Alunno tira un pugno alla maestra ma il portiere della scuola minimizza: “e’ solo un bambino!”

E’ la visione della scuola che hanno tutti, c’è poco da fare, quella in cui i ragazzi sono ragazzi, i bambini sono bambini, gli adolescenti sono adolescenti e, solo per questo, sono sempre e comunque giustificabili, e non può abitare in loro neanche il minimo sentore di stronzaggine acuta. E se si comportano da stronzi, non è perché sono stronzi, è perché hanno dei problemi, e gli insegnanti farebbero bene a capirlo una volta per tutte.

Il bambino di nove anni ha menato di santa ragione la maestra.

O, forse di santa ragione no, magari l’ha menata solo quel tanto che basta per crearle un codice verde al pronto soccorso (roba minima, s’intende, son bambini).

Che, voglio dire, una bella cosa non è, anche per un bambino con problemi e seguito dall’insegnate di sostegno (già, ma al momento dell’accaduto l’insegnante di sostegno dov’era? Se c’era non vorrei essere nei suoi panni, se non c’era è certamente l’effetto dei tagli all’organico di sostegno operato dalla Signorina Rottermeyer, Reggente del Pio Istituto del Ministero dell’Istruzione).

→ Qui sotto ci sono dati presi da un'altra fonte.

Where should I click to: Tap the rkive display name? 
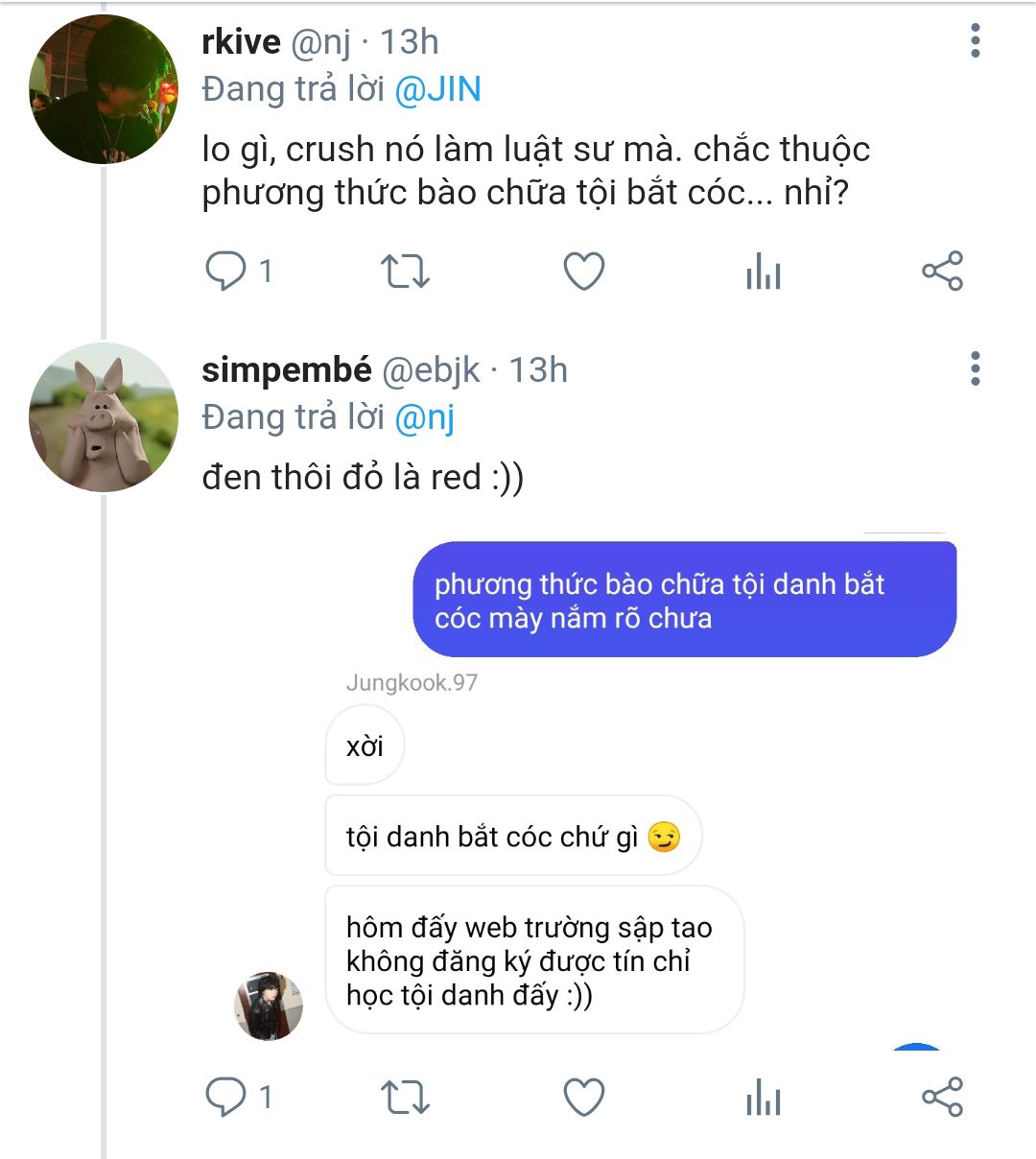241,41
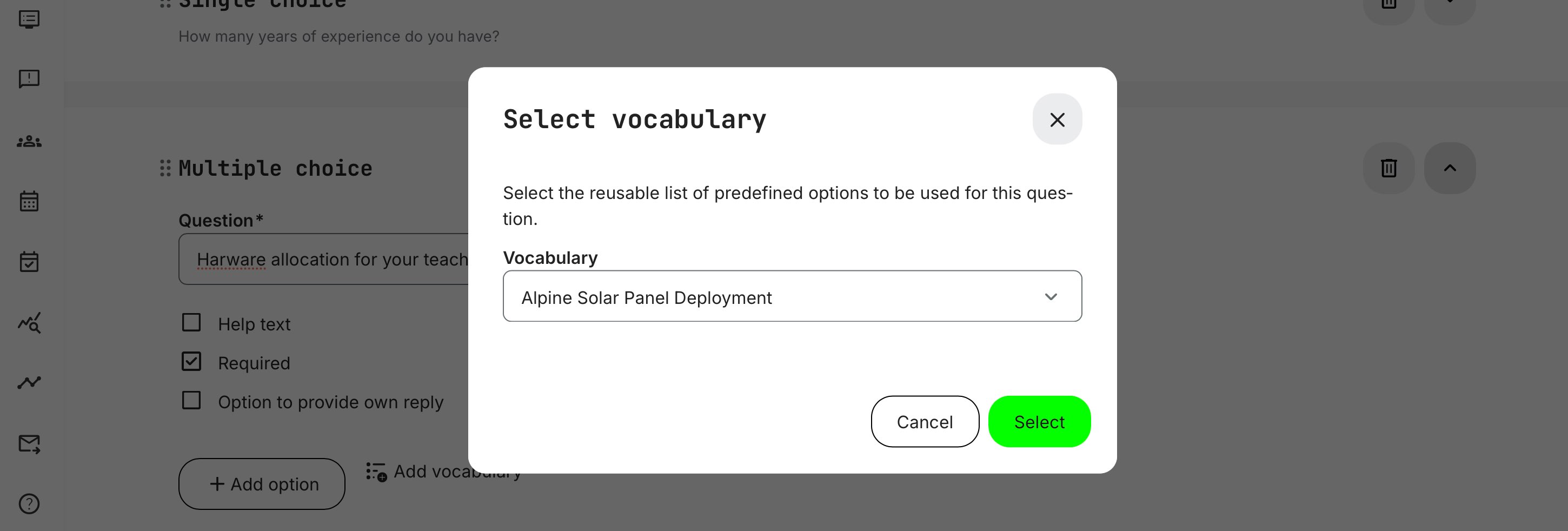Open the analytics search icon
The image size is (1568, 531).
tap(28, 323)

Ma “un bambino è sempre un bambino”, dice l’unica voce che si leva dal personale scolastico dell’istituto frequentato dal Franti di turno. E l’unica voce di chi è? Della maestra che è stata menata? Del direttore didattico? Del collegio dei docenti riunito in seduta straordinaria? No, del portiere del plesso scolastico.

Che evidentemente ne sa più degli insegnanti. E infatti lo schiaffano sulla cronaca di Roma di “Repubblica”.